When we have input into a decision, we feel pride in – and support – the outcome.
Older people know what is best for their own health and well-being. Providers that lead excellence in care involve the older person, their families and loved-ones in the decision-making processes. They help them to care for themselves to the greatest extent possible.
Family and friends not only know that their loved one is being cared for, but that they are being cared for in exactly the way that they want to be cared for.
We are all aware that, in July, the government introduced a model for Consumer Directed Care (CDC). This initiative signals the desire of the government to empower the older person to have greater decision making power over their quality of life, health and well-being. At every point along the research, service and accommodation design, delivery and measurement process we need to address this.
Traditionally, a service organisation has provided a particular solution for the client. The problem is identified and the organisation deploys its assets, resources and skills to provide a solution for or to the client. Greater levels of communication and engagement enable the organisation to better understand the predicament facing clients and tailor a solution to meet their needs.
If we introduce the notions and practice of co-creation and co-design in aged care we can go even further. And, in the process, differentiate services and organisations while developing services that are likely to succeed on market entry and into the future. That means certainty over revenue and growth.
The fundamental aspects of co-creation and co-design
As defined by the Centre for Social Impact, the terms co-creation and co-design can be defined in the following way:
- Co-creation: The systematic process of creating new solutions with people not for them; involving citizens and communities in policy and service development
- Co-design: The process of designing with people that will use or deliver a product or service
Broadly, co-creation and co-design involves the working together with the client to help the client reach a solution to the problem through collaborative, cooperative and community-centered approaches. The organisation empowers the client through the provision of assets, skills, resources and more, which the client can use to address the issues they face.

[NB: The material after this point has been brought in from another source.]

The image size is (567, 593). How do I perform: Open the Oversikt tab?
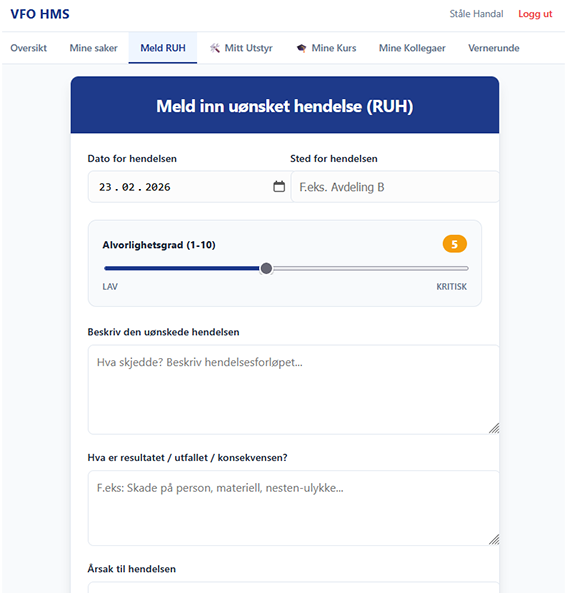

Involving the client in the decision making process leads to higher levels of participation, belonging, trust and enables the organisation to provide innovative services, ultimately leading to business returns and greater social impact.
Join us at the LASA National Congress for the Breakfast Session: “Unleashing innovation in the CDC era – Redefining community partnerships to co-create services, grow revenue and improve outcomes in a CDC market”
Co-creating aged care
Co-creation in aged care is connecting local councils, community leaders and aged care experts in setting a vision for aged care for community. In our experience it is a inspiring, rewarding and unifying experience, in which aged care providers are able to apply their experience and expertise across the full spectrum of ageing considerations.
Not-for-profit or private provider, it recasts the relationship with community and overcomes the ‘keypad factor’ in residential aged care where thinking and outcomes are locked from view behind a security door.
Co-creation encourages family members to work with residents at a peer-to-peer level to come forward with ideas for improving aspects of services, communication and, potentially, building design.
Once areas in which value can be created have been define, the process continues to tailor existing and create new fee-for-service options or better funded services for a specific community.
At an employee level, co-creation is building staff competencies across disciplines and facilitating employee forums to identify community needs and scope service options.
Before entering into co-design initiatives, or facilitating, developing or designing and executing initiatives, the organisation needs to understand the extent of its competencies, assets and mission or purpose in order to provide a framework for design activities. There needs to be an acknowledgement that, although all ideas can be considered, there are clear and communicated constraints for what can be implemented.
Ultimately, using co-creation and co-design principles, you create a market for new services as you design them, reducing risk of failure and establishing clear differentiation between your organisation and competitors.
Marketing becomes less ‘what we can offer you’ and much more ‘look what we have created together’.